Back-to-School Shopping to Grow 4.0% in 2017
Jim LiebeltJim Liebelt's Blog
- 2017 Jun 26
*The following is excerpted from an online article posted on eMarketer.
U.S. retail sales during the back-to-school shopping season of July and August 2017 will grow 4.0% over 2016, according to eMarketer’s latest forecast.
Last year set a record for back-to-school season sales, but 2017 will be even better. US retail sales during those core months will reach an estimated $857.18 billion, accounting for 17.0% of total retail sales for the year.
Ecommerce for the back-to-school season will grow 14.8% to $74.03 billion in 2017. That represents 8.6% of total back-to-school retail sales—online and offline—for the period, up from the 7.8% share last year.

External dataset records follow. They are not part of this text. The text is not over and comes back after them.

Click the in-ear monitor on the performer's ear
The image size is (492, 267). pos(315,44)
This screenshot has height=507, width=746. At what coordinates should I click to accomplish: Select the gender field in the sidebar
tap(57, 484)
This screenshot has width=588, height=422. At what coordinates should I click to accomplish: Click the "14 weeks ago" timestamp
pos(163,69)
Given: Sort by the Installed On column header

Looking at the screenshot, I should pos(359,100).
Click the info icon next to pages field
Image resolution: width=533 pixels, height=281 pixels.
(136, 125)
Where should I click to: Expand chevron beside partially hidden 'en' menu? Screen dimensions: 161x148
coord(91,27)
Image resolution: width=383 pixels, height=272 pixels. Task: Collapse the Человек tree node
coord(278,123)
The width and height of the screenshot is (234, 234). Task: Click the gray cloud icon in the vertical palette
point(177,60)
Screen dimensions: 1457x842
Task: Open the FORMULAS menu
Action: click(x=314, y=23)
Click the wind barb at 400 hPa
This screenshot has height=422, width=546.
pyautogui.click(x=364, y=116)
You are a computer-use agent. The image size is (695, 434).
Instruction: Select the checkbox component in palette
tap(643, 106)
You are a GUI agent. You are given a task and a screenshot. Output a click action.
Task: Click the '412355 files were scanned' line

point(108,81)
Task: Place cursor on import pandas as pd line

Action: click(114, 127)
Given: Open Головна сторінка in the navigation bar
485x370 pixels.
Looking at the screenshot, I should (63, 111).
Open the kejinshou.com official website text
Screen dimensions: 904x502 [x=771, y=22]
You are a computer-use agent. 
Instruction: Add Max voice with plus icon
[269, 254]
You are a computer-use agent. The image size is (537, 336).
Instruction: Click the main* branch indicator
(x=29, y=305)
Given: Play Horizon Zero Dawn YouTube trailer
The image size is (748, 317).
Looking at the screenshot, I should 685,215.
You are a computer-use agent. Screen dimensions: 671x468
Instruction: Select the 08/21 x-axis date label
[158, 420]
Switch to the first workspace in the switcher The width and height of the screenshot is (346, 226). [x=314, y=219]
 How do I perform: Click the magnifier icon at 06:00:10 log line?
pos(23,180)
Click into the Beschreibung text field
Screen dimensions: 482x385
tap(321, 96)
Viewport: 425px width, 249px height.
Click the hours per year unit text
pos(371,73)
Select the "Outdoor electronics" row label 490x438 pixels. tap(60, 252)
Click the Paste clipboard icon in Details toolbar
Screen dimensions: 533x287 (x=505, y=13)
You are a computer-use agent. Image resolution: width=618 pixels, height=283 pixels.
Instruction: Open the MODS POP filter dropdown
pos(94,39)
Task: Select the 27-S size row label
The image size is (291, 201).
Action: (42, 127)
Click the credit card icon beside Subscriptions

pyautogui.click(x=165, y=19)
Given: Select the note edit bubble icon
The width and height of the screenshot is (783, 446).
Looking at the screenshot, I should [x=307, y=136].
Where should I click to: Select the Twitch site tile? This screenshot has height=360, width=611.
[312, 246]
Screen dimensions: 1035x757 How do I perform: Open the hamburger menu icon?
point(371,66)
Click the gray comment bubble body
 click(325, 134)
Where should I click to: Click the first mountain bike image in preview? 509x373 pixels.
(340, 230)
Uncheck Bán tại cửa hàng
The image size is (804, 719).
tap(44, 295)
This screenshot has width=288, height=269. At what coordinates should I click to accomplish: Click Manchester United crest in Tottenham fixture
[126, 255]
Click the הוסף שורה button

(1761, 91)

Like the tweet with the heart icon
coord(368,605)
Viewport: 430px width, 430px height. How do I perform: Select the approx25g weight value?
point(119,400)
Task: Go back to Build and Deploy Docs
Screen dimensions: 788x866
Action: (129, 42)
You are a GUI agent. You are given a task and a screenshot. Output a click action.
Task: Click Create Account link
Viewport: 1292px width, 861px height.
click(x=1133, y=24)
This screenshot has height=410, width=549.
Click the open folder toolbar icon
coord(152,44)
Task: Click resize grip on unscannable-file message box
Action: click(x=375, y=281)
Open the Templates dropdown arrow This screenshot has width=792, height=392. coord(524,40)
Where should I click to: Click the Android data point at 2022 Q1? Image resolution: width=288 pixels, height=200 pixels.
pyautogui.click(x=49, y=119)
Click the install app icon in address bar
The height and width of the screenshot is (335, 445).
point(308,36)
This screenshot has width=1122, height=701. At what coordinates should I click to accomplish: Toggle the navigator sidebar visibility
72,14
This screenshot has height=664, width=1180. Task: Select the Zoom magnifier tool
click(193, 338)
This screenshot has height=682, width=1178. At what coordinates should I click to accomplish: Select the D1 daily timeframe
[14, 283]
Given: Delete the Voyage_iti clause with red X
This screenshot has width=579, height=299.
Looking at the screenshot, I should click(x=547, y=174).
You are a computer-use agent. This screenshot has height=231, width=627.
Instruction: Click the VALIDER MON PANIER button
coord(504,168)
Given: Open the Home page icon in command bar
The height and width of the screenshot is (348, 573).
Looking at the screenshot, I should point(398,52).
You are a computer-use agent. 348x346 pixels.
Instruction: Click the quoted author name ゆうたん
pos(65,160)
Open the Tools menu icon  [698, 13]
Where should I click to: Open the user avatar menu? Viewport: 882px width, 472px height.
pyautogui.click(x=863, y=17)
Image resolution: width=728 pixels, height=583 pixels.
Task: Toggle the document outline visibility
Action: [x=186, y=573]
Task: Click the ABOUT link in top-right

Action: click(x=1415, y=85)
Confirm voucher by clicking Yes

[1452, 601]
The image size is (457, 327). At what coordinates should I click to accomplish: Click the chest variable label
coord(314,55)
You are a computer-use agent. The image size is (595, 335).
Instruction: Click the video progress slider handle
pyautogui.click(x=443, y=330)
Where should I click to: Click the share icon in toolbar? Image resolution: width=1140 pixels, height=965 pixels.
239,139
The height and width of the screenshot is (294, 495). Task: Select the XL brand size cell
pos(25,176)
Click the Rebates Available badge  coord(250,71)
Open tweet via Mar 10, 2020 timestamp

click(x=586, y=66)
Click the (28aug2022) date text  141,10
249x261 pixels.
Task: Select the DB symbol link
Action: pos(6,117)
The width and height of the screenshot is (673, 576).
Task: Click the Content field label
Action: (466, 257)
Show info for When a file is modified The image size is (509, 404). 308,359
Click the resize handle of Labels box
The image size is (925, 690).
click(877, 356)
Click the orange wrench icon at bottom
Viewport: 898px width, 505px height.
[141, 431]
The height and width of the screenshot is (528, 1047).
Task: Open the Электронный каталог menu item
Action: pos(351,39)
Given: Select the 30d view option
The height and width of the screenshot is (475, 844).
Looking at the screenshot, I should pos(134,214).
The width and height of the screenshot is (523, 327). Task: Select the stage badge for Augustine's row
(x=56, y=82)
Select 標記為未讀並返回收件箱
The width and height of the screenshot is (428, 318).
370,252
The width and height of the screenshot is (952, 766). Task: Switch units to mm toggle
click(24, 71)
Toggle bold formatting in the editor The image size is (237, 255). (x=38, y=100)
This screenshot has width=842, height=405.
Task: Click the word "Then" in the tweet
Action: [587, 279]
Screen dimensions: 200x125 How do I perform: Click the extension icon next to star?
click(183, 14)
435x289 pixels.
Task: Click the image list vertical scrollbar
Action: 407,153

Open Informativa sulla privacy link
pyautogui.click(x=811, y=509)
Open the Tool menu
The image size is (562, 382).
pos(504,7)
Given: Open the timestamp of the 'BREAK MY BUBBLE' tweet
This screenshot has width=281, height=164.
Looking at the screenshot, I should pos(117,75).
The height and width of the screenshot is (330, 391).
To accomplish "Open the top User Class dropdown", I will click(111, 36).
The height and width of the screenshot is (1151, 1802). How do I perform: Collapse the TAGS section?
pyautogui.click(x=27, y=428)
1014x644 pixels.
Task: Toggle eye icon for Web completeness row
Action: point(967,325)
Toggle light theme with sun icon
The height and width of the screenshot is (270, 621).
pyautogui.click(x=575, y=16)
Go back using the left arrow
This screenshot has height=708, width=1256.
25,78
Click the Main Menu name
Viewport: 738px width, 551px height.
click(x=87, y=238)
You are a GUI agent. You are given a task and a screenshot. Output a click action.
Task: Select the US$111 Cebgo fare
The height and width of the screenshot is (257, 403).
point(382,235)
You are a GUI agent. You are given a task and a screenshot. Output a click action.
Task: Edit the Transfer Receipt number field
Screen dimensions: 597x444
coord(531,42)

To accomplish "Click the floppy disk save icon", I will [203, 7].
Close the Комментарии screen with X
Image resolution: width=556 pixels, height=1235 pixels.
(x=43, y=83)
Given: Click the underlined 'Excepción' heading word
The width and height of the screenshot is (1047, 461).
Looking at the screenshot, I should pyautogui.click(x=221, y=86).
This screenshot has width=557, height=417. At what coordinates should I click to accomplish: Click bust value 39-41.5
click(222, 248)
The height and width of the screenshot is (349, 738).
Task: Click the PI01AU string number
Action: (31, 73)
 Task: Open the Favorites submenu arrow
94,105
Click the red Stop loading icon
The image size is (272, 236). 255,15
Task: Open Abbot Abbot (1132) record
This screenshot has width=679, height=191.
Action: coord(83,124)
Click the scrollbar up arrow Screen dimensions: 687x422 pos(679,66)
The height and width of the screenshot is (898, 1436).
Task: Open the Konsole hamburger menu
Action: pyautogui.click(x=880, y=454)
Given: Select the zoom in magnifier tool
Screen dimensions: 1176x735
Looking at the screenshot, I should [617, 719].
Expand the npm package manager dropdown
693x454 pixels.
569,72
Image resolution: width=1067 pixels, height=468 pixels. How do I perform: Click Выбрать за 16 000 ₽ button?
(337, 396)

“Ecommerce growth this year comes on top of a strong year in 2016, making it that much more impressive,” said eMarketer senior analyst Yory Wurmser. “Younger consumers that shop in preparation for going back to high school and college actually prefer shopping online, so ecommerce growth should continue for the foreseeable future.”
Five product areas play an outsized role during the back-to-school season:
• Apparel and accessories
• Books, music and video
• Computers and consumer electronics
• Office equipment and supplies
• Toys and hobbies, including sporting goods
Back-to-school ecommerce sales in these core categories during July and August will exceed the quarterly growth rate for ecommerce overall at 15.8%, reaching $37.56 billion.
It will also be in marked contrast to the poor growth numbers of brick-and-mortar stores in these core areas.
“Several core product areas are among the sectors with the highest ecommerce penetration,” Wurmser said. “Even apparel, which traditionally has been bought in stores, is increasingly moving online.”
eMarketer excludes home goods from its definition of core back-to-school product categories despite the big role that dorm shopping plays in back-to-school sales. Although important, home goods do not see a significant bump in sales during the season relative to other parts of the year.